* **WORK TO BE COMPLETED**:
Rewrite every line from the one containing "Márka szerint csoportosítva (90, 41)" through the one containing "[profile button] (168, 22)", inclusive, keeping each request as is and shifting both coordinates in every answer by -128.

* **DATA FOR THIS TASK**:
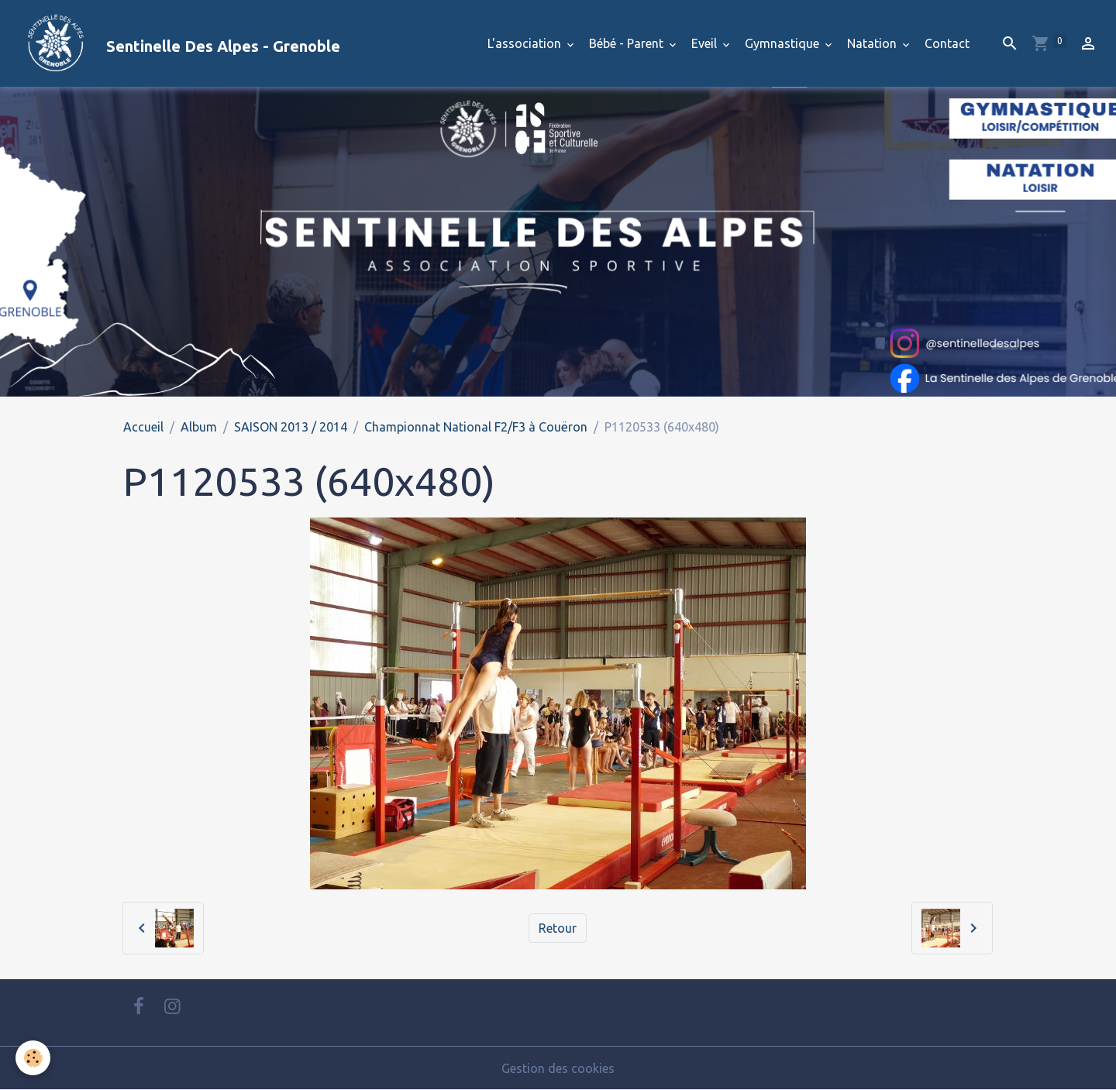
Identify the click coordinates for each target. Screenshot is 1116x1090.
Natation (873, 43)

--

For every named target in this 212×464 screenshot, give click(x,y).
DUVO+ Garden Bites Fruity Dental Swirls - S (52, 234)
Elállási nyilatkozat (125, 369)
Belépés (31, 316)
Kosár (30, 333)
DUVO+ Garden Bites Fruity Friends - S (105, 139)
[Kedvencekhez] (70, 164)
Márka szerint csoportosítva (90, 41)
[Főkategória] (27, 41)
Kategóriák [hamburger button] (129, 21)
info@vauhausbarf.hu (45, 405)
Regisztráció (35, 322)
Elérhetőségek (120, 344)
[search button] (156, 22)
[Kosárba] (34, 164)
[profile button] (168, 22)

* **SOLUTION FOR THIS TASK**:
Márka szerint csoportosítva (-38, -87)
[Főkategória] (-101, -87)
Kategóriák [hamburger button] (1, -107)
info@vauhausbarf.hu (-83, 277)
Regisztráció (-93, 194)
Elérhetőségek (-8, 216)
[search button] (28, -106)
[Kosárba] (-94, 36)
[profile button] (40, -106)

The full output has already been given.